The trade deficit fell by more
than 18 per cent on a yearly basis from $33.43 billion in the year-ago period.
However, there has been a slight rise from the previous month, when
it touched a five-month low in September. “Our manufacturing competitiveness, which is coming
because of our focus on PLI , is now showing results. Ultimately, any country’s exports are only extensions of our
manufacturing competitiveness. So , whether it is industrial policy or our
trade policy or our foreign policy, it is yielding results,” said Commerce Secretary Sunil Barthwal.
India’s merchandise exports stood at USD $39.2 billion and USD $66.34
billion respectively for the month of October, as per the government data.

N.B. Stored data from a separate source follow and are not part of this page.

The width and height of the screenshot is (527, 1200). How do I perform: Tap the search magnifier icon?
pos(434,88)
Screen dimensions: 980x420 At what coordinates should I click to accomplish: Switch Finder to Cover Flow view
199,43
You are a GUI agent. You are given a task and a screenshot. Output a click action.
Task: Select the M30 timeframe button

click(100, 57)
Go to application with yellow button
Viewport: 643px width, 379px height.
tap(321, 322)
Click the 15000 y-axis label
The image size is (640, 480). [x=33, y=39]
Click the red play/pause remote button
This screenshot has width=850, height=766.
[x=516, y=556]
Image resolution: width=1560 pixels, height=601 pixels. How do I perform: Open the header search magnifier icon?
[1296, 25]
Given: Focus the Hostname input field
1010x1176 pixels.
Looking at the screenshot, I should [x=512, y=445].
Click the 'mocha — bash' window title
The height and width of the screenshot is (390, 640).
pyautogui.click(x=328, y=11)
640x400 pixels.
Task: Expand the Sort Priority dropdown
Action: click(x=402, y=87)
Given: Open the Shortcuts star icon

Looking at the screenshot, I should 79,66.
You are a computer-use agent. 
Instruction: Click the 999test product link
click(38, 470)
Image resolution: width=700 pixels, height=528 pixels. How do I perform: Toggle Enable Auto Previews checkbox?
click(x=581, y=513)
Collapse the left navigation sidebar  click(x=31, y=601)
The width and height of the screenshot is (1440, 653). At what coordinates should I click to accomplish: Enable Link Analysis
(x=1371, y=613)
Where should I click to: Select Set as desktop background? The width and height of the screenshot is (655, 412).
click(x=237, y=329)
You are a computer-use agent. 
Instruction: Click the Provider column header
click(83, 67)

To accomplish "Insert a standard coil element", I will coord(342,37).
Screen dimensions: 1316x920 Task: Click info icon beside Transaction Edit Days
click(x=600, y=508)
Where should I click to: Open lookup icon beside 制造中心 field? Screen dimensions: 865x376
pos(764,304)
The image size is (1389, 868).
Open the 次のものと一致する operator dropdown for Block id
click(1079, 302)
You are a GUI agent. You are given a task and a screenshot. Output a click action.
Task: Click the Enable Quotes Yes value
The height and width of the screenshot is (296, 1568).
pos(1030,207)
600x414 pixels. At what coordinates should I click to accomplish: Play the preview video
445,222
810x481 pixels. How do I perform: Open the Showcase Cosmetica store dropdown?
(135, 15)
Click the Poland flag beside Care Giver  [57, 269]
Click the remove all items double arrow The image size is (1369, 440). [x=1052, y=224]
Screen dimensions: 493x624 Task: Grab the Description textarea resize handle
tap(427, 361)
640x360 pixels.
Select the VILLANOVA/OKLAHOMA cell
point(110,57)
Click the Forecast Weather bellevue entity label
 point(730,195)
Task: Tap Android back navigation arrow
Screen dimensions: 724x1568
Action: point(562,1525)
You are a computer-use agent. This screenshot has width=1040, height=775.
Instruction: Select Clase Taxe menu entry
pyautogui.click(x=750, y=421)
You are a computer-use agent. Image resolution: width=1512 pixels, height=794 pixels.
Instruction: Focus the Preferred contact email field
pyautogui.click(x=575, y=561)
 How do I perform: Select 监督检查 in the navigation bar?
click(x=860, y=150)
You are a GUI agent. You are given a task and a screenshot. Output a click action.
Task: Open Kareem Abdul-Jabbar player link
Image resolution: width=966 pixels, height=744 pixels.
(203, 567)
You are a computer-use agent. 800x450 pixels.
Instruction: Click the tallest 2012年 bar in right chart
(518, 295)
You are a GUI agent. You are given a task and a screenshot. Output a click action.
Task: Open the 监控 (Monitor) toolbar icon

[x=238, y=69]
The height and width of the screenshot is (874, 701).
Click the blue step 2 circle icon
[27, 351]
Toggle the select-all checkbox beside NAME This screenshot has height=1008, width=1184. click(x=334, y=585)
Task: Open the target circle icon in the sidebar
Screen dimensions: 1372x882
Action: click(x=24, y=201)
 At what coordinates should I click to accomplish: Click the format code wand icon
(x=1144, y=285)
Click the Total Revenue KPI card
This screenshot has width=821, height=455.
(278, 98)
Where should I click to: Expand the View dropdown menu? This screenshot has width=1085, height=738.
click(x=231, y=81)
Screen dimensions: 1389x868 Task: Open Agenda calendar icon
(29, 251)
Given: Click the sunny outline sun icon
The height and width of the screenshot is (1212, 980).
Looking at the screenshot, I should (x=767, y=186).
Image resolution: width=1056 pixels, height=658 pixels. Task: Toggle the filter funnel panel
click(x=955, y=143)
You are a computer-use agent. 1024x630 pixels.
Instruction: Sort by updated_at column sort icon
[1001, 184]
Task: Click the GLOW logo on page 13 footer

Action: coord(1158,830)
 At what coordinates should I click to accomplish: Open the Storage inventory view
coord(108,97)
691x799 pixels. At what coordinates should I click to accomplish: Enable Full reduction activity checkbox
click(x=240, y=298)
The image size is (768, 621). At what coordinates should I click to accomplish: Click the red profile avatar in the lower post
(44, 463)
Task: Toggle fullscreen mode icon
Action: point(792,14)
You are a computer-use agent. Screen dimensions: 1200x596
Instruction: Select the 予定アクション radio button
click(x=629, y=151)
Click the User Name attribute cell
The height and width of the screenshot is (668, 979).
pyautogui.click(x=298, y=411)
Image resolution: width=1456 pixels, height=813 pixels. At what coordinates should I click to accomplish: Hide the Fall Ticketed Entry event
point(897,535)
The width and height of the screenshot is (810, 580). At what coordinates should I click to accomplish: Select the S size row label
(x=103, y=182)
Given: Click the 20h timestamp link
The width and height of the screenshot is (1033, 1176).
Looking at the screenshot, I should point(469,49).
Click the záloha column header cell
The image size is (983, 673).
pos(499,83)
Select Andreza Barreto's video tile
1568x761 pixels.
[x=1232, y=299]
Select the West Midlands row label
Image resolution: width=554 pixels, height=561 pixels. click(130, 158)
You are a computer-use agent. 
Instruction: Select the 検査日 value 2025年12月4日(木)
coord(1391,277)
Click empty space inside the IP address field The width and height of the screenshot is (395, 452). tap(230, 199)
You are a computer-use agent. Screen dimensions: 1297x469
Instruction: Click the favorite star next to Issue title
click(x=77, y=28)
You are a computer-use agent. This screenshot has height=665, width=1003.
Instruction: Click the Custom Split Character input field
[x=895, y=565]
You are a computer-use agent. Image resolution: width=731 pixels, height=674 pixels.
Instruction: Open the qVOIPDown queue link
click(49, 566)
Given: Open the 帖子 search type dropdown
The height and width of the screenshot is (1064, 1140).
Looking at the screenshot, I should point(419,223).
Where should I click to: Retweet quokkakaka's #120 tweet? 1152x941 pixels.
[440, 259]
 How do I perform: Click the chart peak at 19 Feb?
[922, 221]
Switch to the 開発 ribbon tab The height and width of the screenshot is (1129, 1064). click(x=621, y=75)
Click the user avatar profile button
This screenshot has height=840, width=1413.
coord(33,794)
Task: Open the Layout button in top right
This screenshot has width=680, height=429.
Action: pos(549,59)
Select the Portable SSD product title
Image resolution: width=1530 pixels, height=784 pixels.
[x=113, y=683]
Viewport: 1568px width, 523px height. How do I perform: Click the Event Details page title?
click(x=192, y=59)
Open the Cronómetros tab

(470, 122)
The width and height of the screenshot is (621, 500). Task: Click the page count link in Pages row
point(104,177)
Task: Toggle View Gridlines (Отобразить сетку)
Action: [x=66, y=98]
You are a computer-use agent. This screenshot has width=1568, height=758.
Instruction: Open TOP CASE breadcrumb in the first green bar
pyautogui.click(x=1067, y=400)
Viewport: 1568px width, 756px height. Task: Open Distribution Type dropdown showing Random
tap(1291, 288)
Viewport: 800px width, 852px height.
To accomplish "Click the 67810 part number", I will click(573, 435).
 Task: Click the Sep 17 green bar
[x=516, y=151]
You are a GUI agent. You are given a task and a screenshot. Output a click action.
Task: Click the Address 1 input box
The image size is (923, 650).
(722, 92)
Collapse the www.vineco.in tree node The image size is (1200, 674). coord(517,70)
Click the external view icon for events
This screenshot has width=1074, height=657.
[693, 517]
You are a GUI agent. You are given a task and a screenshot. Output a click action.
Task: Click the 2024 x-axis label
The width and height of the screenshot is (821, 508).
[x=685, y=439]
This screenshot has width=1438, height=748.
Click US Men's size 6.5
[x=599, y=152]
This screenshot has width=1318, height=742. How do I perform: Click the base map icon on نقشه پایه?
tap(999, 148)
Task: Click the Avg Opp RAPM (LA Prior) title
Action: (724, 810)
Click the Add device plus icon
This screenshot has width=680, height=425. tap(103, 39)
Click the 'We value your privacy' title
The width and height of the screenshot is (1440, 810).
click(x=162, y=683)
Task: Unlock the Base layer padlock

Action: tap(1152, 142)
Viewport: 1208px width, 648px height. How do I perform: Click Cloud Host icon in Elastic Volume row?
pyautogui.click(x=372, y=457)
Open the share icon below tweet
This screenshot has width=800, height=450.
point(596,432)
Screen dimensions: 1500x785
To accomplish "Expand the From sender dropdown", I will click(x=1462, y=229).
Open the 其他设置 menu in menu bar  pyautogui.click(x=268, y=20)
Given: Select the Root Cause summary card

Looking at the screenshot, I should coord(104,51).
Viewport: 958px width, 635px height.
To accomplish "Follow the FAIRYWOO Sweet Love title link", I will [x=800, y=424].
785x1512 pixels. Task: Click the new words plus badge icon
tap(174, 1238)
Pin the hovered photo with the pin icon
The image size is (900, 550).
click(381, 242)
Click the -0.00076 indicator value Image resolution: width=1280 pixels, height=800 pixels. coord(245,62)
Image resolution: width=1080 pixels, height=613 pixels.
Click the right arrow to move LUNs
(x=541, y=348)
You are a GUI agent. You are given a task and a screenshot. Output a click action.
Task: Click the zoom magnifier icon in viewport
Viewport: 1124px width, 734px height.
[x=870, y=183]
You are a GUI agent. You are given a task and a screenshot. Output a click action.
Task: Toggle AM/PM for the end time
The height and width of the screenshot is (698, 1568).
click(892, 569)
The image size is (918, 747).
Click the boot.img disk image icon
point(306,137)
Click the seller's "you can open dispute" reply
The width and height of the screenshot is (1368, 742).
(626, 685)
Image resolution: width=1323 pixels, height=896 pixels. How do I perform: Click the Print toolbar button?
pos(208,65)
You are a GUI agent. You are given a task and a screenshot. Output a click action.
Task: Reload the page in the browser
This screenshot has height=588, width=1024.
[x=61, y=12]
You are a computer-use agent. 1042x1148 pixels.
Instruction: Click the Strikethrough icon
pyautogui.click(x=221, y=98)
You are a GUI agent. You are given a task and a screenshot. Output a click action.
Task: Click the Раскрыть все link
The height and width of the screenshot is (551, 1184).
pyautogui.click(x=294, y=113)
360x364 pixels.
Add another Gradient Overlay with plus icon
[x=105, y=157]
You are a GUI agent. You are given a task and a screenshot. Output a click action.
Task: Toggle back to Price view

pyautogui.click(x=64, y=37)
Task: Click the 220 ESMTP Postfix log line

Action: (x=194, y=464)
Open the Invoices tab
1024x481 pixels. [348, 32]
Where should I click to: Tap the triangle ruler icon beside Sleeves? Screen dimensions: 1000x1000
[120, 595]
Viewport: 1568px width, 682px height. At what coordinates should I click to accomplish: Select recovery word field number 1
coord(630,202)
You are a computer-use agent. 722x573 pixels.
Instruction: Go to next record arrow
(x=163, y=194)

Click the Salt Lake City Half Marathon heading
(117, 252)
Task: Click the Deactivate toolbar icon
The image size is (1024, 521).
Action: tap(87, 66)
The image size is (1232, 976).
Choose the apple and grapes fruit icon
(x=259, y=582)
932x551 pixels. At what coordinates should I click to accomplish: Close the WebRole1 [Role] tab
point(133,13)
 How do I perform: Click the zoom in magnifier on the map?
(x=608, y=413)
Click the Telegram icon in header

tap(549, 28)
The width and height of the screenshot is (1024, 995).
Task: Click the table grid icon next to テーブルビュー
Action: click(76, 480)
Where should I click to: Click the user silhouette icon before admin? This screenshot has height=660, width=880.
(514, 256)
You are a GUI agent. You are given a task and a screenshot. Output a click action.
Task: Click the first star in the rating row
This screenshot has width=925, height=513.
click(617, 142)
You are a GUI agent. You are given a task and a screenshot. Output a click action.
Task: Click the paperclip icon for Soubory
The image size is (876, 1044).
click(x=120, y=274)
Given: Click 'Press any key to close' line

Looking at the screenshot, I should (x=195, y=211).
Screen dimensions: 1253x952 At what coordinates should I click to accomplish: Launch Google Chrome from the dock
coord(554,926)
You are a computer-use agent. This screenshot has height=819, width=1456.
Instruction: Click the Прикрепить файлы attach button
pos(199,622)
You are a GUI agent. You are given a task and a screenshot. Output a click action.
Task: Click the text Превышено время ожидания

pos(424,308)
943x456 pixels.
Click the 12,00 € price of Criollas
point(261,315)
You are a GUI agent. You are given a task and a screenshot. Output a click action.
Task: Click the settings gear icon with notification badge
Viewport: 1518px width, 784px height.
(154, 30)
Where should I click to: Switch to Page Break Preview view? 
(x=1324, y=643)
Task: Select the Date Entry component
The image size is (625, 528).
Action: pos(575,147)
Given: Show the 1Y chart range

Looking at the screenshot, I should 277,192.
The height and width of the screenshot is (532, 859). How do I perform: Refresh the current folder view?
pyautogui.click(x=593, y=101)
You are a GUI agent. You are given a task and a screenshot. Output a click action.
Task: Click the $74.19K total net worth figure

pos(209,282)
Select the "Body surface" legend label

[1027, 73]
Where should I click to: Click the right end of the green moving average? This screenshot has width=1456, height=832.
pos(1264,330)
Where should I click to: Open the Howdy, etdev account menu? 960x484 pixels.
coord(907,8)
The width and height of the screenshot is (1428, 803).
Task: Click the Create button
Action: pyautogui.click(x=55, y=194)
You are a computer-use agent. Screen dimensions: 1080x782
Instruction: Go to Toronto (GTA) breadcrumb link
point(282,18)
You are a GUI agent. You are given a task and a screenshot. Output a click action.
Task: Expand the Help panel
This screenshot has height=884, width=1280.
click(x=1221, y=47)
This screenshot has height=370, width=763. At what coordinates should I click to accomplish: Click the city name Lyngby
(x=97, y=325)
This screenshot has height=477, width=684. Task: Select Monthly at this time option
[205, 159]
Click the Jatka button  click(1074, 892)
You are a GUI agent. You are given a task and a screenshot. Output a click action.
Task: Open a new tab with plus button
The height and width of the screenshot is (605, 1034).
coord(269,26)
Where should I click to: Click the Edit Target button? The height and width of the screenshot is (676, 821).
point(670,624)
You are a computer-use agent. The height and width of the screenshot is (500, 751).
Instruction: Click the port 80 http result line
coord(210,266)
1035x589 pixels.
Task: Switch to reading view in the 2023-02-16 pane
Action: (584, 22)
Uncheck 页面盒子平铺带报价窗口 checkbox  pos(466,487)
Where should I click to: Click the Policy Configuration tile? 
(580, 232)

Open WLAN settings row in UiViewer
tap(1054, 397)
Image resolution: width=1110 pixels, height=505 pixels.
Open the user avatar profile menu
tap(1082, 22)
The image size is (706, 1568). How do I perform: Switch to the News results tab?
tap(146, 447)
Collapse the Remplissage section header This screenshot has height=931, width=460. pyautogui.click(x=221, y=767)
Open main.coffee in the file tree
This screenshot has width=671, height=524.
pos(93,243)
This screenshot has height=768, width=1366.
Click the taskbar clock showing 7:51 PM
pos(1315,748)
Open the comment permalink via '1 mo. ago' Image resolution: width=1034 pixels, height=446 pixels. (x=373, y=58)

India’s merchandise export has thereby witnessed a double digit growth as it
previously stood at USD $33.43 billion , a year ago.
Recently, The World
Trade Organization (WTO) revised its projection of world
merchandise trade growth to 3 per cent in 2025, which was previously projected
at 3.3 per cent. However, Sunil Barthwal added, “WTO projections have been
extremely pessimistic.” Despite several global economic volatility
and recessionary pressures in the western markets, Indian exporters have
managed to deliver across key sectors like engineering goods, rice, and
textile. Navigating through certain restrictions on certain kinds of rice
exports, India has managed to boost the rice export by 85 per cent in October,
confirmed the Secretary. Rice exports have witnessed the highest growth in
October.
Some of the other sectors which witnessed the maximum export growth
include electronics goods, engineering goods, textiles, organic and inorganic
chemicals. The ministry confirmed that the growth in exports has been primarily
driven by non-petroleum products this month. The non-petroleum product exports
have been ‘historically high’ in October.“All
our focus sectors are doing extremely well. If this continues in this manner,
then definitely we will be able to cross USD $800 billion of our exports this
year,” said the Commerce Secretary.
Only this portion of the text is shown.